Une entreprise située en Suisse (Etat A) vend des prestations de services dans un Etat B (Etat de commercialisation). Elle produit ces prestations, de sorte qu’elle crée de la valeur en Suisse. Sa clientèle bénéficie des prestations. Si cette même entreprise se finance au moyen de fonds propres apportés par un investisseur étranger (marché d’approvisionnement), c’est elle qui bénéficie de la prestation, en l’occurrence un financement – la Suisse, dans ce cas, est l’Etat B! Mais en même temps, seuls les investissements de l’entreprise permettent de matérialiser – en Suisse – la création de valeur liée au financement par des fonds propres. Pour cette seule raison, le modèle de convention prévoit pour les dividendes un droit d’imposition en faveur de l’Etat B, car ce dernier est la source de la création de valeur. C’est toutefois une exception au cas général économique et c’est aussi la différence principale par rapport aux prestations de services produites et vendues.

Le projet de l’ONU est également impossible à justifier par l’argument selon lequel sans client, pas de création de valeur. Certes, sur le principe, cette affirmation est vraie. Mais depuis toujours, la taxation de la création de valeur par des impôts sur le revenu (ici: l’impôt sur le bénéfice) et celle de la consommation de valeur par des impôts sur la consommation (p. ex. la TVA) sont strictement séparées – pour de bonnes raisons, puisqu’elles suivent des règles économiques totalement différentes. Délibérément ou non, l’ONU menace à présent de mélanger ces deux univers.

Quelles implications potentielles?

L’entreprise de l’ONU appelle avant tout un commentaire: elle fait complètement fausse route!

A court terme, le risque est que le modèle de convention de l’ONU abandonne la taxation de la création de valeur. En favorisant les obstacles à l’exportation et la renationalisation des chaînes de création de valeur, l’ONU dessert son objectif d’inclure les Etats de commercialisation. A long terme, mélanger des types d’impôts totalement différents par nature conduirait à un chaos international. Il est ainsi probable que l’on finirait par ne plus savoir quel pays peut appliquer quels critères pour quels impôts, par exemple lorsqu’une prestation de service est revendue dans un Etat tiers C.

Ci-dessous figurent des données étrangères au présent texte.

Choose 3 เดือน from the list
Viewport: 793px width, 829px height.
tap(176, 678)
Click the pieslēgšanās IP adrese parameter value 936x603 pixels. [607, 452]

De plus, l’ONU va précisément à l’encontre de ce qui est la raison d’être de son modèle de convention depuis toujours: limiter la taxation par l’Etat B! En effet, comme le bénéficiaire de la prestation s’acquitte du paiement, l’Etat B peut toujours taxer (le plus souvent via un impôt à la source) avant l’Etat A et au détriment de ce dernier. En obtenant le droit d’imposer les prestations de services, il serait autorisé – et incité – à taxer à peu près tout, tant il est vrai que les prestations de services sont bien plus difficiles à délimiter que les ventes de produits physiques.

S’ajoutent à cela d’innombrables autres problèmes, surtout pour des pays comme la Suisse: par exemple la perte de capacité d’action de ces pays en matière de politique fiscale, l’érosion de leur compétitivité fiscale, la pénalisation fiscale de l’innovation et de la création de valeur locale, le risque de pluri-impositions, ou encore des formalités sans fin pour les entreprises nationales en raison de leurs obligations fiscales internationales.

Et maintenant?

Lors de la dernière session du comité d’experts de l’ONU sur la coopération internationale en matière fiscale, à la mi-mars 2024, le vote sur la proposition a été reporté, mais de justesse, à octobre 2024. Tout porte à croire néanmoins qu’il sera favorable. Si tel est le cas, l’imposition des prestations de services dans l’Etat de commercialisation sera inscrite dans le modèle de convention de l’ONU. Ce dernier sert déjà de référence à de nombreux Etats dans leurs négociations avec la Suisse. L’adoption de la proposition impulserait dès lors une évolution qui, à long terme, coûterait cher à notre pays.

Depuis un siècle, le modèle de convention doit son succès à la prise en compte des réalités économiques. Tenter de s’éloigner de ces réalités, comme dans le cas présent, c’est se condamner à l’échec. A force de fausses priorités comme la politique fiscale internationale, l’ONU pourrait bien finir par s’égarer et sa véritable mission n’a sans doute rien à y gagner.